Den Hauptgang bildet ein Steak au four. Sie wissen schon, das mit dem Würzfleisch überbacken. Im „1850“ wird es mit Erbsen-Möhren-Püree und Erbsen als grüner Krokette an einer Worchesterjus serviert. Den Abschluss bildet eine süße Variation von Kirsch und Pfeffi, effektvoll aufgemacht in Gestalt von Ampelmännchen und Beerenfrüchten. Geile Idee. Ob man das Dessert mit einer Fahne des verblichenen Arbeiter-und-Bauern-Staates verzieren muss, ist in jeder Hinsicht Geschmackssache. Ich kann auf solche Klischees verzichten. Aber nicht etwa aus genereller Ablehnung des Staates oder seiner Küche. Das geschmackliche Gesamterlebnis aber hat mich überzeugt, das von einer jungen Küchen- und Servicemannschaft zelebriert wird, die im Stil eines „Jugendobjekts“ agiert und nicht nur damit Wind in die kulinarische Szene der Region bringt.

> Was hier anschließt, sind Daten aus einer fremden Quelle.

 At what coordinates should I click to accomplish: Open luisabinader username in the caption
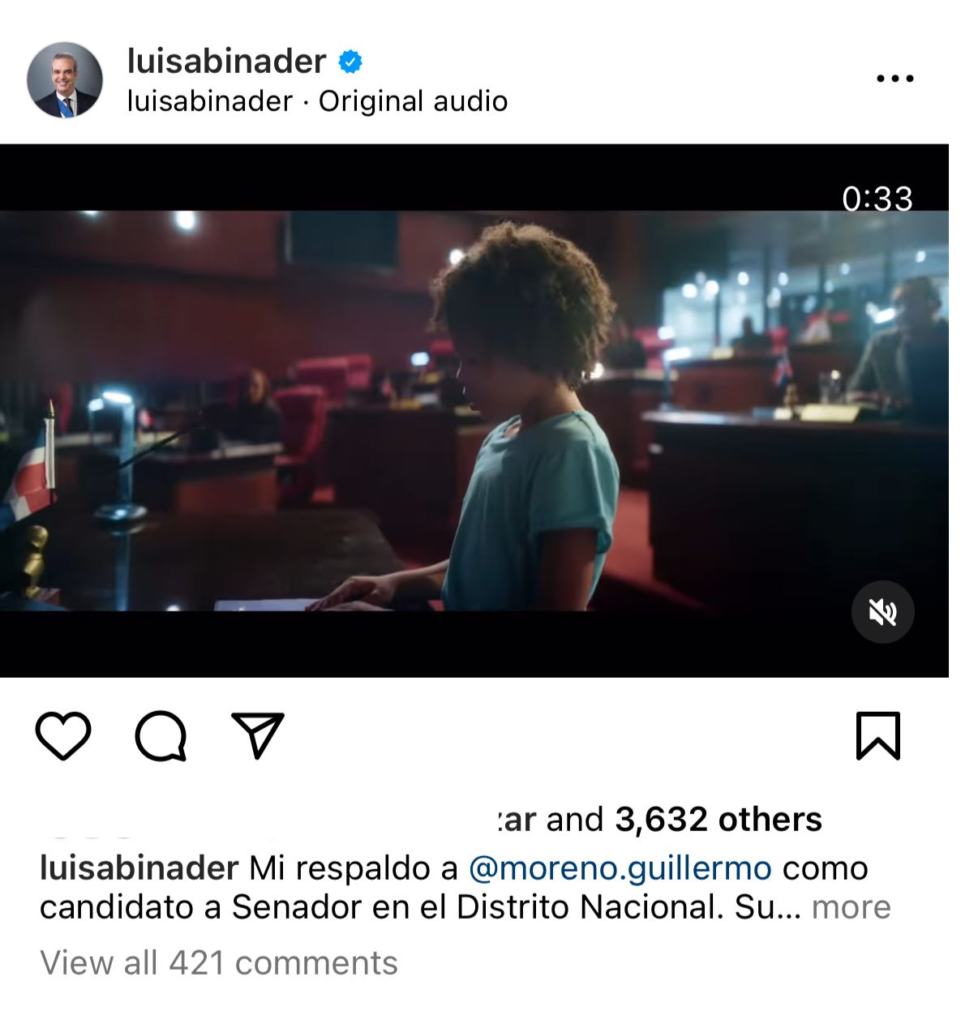tap(139, 869)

Die Soljanka „neuen Typus“ sollten Sie vor Ort probieren. Heute gibt’s eine Soljanka à la Max als individuelle Variante aus dem vielseitigen Soljanka-Repertoire. Dazu nehme ich Kasseler- oder Schnitzelfleisch, Braten- und Wurstreste eignen sich auch, schneide alles klein und brate es in Öl oder Margarine scharf an. Ganz nach Lust füge ich klein geschnittene Fleisch- oder Jagdwurst und reichlich Zwiebeln hinzu. Alles gut mit Salz, Pfeffer und Paprikapulver abschmecken und in einen größeren Topf füllen. Dort hinein kommen nun Gurken- und Tomatenwürfel, Piment und zwei, drei Lorbeerblätter sowie reichlich Letscho. Diese Mischung mit wenig Wasser auffüllen. Die Konsistenz der Suppe soll cremig, aber nicht zu dick sein. Alles etwa eine halbe Stunde köcheln lassen, damit das Fleisch gut gegart und weich ist. Zum Schluss kann man auch noch etwas Tomatenmark oder Ketchup untermischen und eventuell nachwürzen. Und weil ich der scharfe Max bin, fehlen auch ein paar Chilischoten nicht in meiner Soljanka, die unbedingt heiß serviert und mit frischem, gehackten Koriander, einer Haube saurer Sahne und einer Scheibe Zitrone garniert wird. Je nach Geschmack kann man auch schon während des Kochens ein paar Zitronenecken in der Soljanka verarbeiten. Der Genuss wird komplett, wenn man noch einen Bäcker kennt, der auch ohne Hammer, Zirkel und Ährenkranz Semmeln backen kann, wie sie „früher“ schmeckten.